Derivation of the optimal step size of steepest descent

1.3k Views Asked by At

Let be $$f(x) = \frac{1}{2}x^TAx +b^Tx$$

where $A$ is a symmetric positive definite matrix and $b \in \mathbb{R}^d$. We know that such a function is systematically twice (and even infinitely) differentiable with

$$ \begin{cases} \nabla f(x) = Ax + b \\ \nabla^2 f(x) = A \\ \end{cases} $$

Let us note $g_k:=\nabla f(x^{(k)})$, so that here $g_k = Ax^{(k)}+b$. In this case, the optimal step size in direction $-g_k$ can be obtained analytically by solving

$$ \begin{align} 0 &= \frac{d}{d\lambda}f(x^{(k)}-\lambda g_k)\tag{1}\label{eq1} \\ &= \langle A(x^{(k)}-\lambda g_k) + b, - g_k\rangle\tag{2}\label{eq2} \\ &= - \|g_k\|^2 + \lambda \langle Ag_k, g_k\rangle\tag{3}\label{eq3}\ \end{align} $$

Here are my questions:

  1. how do you get from (\ref{eq1}) to (\ref{eq2}):

if $\nabla f(x) = Ax + b$ then $\frac{d}{d\lambda}f(x^{(k)}-\lambda g_k) = A(x^{(k)}-\lambda g_k) + b$. However, how do you get the dot product notation $\langle\cdot, \cdot \rangle$ notation as well as the additional $-g_k$

  1. how do you get from (\ref{eq2}) to (\ref{eq3})
2

There are 2 best solutions below

1
On

Q1

(1) to (2) is followed from the below property of a multivariate function$${d\over dt}f(u+t v)=\nabla f(u+t v)^T\cdot v$$which has a simple and elementary proof using only the fact that $$f(u+t v)=f\Big(u_1+tv_1,u_2+tv_2,\cdots,u_n+tv_n\Big)$$

proof

Note that using calculus:$${d\over dt }f(u+t v){=\sum_{k=1}^n {\partial f\over \partial x_k}\Bigg|_{x=u+tv}\cdot {\partial u_k+tv_k\over \partial t}\\=\sum_{k=1}^n {\partial f\over \partial x_k}\Bigg|_{x=u+tv}\cdot v_k\\=\nabla f(u+t v)^T\cdot v}$$

Q2

(2) to (3) is followed so easily$$\langle A(x^{(k)}-\lambda g_k) + b, - g_k\rangle{=\langle Ax^{(k)}-\lambda A g_k + b, - g_k\rangle\\=\langle g_k-\lambda A g_k , - g_k\rangle\\=-||g_k||^2+\lambda \langle Ag_k,g_k\rangle}$$

1
On

Sorry for the late reply, I believe it could be useful for someone else in the future. As I understood you are missing the chain rule: $$f(x) = \frac{1}{2} x^T A x + b^T x$$ $$\frac{df(x)}{dx} = A x + b = g_n$$ $$x_{n+1} = x_n - \alpha * g_n,$$ noting that x becomes a function of the step-size.

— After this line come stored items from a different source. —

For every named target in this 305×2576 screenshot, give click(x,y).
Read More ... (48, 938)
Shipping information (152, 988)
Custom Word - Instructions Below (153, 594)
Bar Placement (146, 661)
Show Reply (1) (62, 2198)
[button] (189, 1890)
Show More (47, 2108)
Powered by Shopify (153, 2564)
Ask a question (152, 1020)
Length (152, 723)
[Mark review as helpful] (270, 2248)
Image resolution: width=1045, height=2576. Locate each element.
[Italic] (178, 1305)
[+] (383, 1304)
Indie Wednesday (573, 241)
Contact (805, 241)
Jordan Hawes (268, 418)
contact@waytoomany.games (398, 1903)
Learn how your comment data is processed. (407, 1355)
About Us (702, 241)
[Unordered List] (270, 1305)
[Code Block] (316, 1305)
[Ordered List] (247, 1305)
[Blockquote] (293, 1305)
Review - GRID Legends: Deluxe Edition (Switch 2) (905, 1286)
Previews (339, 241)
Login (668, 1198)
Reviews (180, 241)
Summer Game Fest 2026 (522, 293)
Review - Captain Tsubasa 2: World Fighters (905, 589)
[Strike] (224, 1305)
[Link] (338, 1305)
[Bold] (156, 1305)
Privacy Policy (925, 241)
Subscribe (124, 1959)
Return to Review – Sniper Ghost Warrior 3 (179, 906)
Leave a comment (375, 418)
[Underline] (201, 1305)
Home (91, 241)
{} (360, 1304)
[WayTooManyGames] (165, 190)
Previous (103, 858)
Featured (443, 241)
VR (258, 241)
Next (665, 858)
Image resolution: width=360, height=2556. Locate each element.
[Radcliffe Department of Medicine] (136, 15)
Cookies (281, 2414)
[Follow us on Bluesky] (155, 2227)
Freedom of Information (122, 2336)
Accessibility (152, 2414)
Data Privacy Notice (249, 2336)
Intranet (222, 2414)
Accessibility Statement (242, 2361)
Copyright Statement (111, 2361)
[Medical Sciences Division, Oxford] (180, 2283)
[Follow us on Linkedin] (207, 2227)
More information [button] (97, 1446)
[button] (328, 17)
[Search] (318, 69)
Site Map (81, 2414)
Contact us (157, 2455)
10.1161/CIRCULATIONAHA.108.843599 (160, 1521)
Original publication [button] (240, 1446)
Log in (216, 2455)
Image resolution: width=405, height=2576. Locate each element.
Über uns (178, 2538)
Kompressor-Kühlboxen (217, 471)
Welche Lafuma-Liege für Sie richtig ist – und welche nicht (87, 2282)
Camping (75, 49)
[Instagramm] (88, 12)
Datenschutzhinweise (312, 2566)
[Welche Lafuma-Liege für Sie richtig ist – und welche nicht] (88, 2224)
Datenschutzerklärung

I believe u are missing the following aspect: $$ \frac{df(x)}{d\alpha} = \frac{df(x)}{dx}\frac{dx}{d\alpha} = (Ax + b)(-g_n),$$ by substituting $x$ by $(x_n - \alpha * g_n)$ in the previous equation and making it equal to zero for determining the optimal step, you will find the expression you are looking at: $$ \alpha = \frac{g_n^T g_n}{g_n^T A g_n} $$